ACTIVITY:
Isolate every line in the data with the string "sidebar" and copy it.
### EXERCISE INPUT
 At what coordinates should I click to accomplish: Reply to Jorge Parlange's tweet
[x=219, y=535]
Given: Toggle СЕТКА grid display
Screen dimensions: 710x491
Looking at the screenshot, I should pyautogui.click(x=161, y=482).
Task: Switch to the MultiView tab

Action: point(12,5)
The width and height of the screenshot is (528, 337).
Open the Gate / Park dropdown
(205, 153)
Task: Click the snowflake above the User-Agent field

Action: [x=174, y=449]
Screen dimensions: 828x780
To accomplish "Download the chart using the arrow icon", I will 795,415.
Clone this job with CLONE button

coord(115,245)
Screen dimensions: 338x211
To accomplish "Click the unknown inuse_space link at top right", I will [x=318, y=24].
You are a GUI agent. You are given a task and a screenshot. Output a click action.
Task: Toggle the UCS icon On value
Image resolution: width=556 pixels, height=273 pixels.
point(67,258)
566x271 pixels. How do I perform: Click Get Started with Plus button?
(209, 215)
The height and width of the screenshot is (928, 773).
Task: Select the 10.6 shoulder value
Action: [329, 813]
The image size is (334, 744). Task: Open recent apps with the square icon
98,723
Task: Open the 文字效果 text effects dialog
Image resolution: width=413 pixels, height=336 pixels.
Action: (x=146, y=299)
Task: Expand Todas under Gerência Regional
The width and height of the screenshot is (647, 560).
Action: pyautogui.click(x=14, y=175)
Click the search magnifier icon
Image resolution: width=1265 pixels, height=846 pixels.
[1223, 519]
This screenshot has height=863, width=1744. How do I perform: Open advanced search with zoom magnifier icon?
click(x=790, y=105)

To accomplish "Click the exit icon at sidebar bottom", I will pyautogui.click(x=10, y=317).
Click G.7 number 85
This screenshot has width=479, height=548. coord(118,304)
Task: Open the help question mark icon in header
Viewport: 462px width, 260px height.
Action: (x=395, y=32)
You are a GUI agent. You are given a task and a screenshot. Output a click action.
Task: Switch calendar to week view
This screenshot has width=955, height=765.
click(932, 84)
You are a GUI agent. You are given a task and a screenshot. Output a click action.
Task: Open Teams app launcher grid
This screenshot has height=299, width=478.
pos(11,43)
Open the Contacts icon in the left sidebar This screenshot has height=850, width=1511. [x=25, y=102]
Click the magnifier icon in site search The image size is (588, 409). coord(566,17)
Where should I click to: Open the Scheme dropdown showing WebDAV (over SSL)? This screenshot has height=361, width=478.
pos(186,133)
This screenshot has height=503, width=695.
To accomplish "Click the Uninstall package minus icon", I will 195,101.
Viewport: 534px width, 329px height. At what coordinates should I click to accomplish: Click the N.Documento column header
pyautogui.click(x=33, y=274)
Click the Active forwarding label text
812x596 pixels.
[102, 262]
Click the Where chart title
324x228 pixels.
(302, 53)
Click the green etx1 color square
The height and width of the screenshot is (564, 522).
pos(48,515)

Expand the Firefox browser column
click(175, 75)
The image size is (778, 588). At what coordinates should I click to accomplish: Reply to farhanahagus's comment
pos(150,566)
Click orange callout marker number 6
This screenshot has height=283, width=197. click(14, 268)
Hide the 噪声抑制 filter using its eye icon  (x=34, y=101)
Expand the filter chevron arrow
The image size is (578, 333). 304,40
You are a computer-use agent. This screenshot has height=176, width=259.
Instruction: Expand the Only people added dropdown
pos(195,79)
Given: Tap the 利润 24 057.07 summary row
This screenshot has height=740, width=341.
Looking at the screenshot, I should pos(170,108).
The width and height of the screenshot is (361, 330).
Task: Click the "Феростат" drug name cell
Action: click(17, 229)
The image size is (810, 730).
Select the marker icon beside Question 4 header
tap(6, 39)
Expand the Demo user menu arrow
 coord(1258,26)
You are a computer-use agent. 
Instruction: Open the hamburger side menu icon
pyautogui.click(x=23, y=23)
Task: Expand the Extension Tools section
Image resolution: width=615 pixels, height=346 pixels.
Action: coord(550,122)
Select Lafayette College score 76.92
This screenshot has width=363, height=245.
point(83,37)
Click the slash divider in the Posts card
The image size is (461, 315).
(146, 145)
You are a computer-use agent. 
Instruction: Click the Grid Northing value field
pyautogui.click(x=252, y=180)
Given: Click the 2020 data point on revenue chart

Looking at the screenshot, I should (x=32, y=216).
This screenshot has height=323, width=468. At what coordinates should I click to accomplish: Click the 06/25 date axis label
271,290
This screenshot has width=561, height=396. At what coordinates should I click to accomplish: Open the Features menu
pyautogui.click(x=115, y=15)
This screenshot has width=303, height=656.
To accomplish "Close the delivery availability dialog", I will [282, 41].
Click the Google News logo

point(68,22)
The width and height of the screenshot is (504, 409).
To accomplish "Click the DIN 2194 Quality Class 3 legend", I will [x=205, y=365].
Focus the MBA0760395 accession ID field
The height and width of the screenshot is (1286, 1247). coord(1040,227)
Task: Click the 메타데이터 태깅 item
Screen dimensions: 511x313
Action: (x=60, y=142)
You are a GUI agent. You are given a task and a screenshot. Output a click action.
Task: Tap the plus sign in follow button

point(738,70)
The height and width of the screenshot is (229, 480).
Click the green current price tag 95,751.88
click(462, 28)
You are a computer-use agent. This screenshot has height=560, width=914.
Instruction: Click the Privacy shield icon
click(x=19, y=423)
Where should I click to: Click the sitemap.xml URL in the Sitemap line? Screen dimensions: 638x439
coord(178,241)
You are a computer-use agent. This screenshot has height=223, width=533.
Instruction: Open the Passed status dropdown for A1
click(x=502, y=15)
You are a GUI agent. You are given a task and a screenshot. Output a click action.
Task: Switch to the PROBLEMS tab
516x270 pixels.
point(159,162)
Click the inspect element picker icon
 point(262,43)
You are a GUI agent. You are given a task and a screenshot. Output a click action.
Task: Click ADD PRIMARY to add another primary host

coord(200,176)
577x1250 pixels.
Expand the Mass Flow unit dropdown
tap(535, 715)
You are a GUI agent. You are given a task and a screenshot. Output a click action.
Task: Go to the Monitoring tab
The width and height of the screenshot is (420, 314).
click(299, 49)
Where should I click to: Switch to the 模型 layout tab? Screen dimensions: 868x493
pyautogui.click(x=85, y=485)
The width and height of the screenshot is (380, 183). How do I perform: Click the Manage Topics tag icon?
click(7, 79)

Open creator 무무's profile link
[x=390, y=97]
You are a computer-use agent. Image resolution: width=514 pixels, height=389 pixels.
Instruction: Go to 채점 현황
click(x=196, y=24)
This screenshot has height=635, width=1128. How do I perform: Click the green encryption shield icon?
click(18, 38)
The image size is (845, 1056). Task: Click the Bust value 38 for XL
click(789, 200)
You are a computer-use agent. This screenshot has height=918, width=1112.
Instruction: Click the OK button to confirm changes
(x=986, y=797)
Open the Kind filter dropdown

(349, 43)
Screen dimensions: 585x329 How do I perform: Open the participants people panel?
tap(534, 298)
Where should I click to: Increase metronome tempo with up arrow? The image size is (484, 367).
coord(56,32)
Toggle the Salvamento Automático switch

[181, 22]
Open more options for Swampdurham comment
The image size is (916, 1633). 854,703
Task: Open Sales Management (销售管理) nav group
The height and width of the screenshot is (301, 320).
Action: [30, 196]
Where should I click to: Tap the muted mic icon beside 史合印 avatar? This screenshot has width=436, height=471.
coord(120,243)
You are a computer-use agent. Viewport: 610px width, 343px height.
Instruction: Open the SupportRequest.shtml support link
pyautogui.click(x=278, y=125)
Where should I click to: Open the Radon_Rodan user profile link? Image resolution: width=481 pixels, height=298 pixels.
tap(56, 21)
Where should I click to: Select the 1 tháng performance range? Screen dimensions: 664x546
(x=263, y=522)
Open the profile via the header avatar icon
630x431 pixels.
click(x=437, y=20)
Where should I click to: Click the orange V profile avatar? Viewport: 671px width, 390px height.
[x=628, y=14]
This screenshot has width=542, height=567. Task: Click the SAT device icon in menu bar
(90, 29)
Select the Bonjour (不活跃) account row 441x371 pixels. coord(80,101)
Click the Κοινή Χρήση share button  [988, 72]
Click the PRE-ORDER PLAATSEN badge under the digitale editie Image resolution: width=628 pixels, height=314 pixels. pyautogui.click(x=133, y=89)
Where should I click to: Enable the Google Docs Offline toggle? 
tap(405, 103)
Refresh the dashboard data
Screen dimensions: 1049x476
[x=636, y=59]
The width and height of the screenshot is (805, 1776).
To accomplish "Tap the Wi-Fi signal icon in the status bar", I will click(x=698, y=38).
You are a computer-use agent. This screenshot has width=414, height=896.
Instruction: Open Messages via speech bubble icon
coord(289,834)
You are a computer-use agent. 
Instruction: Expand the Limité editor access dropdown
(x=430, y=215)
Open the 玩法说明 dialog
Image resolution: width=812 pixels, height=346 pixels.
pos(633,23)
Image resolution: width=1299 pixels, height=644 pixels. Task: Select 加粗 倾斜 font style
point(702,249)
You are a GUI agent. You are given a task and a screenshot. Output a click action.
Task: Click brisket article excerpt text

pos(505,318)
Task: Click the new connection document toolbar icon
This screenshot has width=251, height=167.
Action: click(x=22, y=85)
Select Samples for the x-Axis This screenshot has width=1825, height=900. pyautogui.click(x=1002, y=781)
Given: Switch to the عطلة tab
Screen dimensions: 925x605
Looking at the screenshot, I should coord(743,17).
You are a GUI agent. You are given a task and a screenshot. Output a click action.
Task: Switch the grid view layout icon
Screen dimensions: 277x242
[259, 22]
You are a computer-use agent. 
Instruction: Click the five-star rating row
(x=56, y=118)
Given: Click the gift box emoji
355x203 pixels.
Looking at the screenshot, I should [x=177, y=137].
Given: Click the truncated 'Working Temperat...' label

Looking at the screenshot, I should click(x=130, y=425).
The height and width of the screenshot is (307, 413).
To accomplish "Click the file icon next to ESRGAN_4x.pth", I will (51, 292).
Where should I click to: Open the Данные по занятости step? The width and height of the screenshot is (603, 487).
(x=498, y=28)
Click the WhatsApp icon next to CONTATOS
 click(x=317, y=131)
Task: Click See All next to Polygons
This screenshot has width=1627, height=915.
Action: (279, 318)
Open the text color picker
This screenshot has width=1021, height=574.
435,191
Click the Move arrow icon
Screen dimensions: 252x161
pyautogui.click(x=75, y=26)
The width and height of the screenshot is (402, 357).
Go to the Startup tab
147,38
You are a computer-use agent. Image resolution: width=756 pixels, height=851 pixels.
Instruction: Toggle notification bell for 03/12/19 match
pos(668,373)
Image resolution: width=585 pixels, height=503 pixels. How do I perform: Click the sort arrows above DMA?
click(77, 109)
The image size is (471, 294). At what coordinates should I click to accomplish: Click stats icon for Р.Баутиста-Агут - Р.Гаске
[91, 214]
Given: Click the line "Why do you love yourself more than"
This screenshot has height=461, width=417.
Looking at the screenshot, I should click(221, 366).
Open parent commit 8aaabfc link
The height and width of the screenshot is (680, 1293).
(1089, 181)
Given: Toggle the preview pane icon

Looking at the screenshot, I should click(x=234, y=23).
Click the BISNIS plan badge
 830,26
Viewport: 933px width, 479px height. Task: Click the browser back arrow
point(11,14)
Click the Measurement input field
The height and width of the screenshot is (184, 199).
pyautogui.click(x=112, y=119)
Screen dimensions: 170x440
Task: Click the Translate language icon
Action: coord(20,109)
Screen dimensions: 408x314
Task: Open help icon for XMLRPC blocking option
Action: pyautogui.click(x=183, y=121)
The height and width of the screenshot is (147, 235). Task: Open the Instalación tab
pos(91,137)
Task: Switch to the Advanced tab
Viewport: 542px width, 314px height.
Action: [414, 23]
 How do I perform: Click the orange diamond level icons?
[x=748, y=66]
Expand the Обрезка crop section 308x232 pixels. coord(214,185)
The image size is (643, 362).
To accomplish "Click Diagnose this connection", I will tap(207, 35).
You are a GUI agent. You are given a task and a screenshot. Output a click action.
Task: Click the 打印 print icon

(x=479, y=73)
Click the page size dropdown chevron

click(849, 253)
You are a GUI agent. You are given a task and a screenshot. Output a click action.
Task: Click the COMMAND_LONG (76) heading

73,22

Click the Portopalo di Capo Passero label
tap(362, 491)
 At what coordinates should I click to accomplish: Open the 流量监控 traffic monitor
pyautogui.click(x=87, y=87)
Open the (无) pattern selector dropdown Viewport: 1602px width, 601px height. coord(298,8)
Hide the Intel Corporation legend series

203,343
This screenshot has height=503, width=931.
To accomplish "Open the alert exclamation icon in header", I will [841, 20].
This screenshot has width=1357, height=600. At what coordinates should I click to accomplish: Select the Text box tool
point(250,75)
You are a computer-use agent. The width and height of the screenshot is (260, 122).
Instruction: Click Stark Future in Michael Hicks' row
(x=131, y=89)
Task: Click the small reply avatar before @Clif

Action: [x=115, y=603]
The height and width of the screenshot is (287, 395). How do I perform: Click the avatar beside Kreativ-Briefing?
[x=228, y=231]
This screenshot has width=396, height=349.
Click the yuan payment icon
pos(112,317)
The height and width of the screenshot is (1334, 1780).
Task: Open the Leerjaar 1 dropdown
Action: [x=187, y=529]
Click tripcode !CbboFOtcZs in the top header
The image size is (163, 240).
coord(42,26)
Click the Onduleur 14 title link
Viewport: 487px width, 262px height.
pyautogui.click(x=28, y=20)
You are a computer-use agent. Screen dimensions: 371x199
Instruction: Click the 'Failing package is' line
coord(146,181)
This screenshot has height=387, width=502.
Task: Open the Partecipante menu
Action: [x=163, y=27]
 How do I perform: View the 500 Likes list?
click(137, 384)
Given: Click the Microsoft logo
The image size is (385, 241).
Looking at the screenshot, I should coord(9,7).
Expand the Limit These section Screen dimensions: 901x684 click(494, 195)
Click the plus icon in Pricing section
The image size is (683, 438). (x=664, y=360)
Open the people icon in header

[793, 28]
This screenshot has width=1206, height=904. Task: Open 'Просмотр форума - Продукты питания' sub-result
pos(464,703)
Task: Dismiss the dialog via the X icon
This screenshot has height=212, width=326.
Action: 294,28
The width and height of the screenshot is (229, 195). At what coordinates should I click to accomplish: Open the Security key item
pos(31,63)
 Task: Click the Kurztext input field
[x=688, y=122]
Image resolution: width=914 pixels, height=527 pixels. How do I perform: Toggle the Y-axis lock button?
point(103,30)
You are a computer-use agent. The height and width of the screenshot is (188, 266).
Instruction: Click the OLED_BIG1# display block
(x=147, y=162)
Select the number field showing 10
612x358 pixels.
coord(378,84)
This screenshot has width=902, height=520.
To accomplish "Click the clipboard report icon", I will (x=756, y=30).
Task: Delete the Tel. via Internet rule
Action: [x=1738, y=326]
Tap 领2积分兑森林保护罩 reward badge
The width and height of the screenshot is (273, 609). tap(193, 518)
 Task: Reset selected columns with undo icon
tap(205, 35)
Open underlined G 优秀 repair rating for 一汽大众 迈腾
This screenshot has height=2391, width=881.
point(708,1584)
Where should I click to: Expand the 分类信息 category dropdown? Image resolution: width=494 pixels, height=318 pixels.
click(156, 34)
######
ANSWER TO THE EXERCISE:
To accomplish "Click the exit icon at sidebar bottom", I will pyautogui.click(x=10, y=317).
Open the Contacts icon in the left sidebar This screenshot has height=850, width=1511. [x=25, y=102]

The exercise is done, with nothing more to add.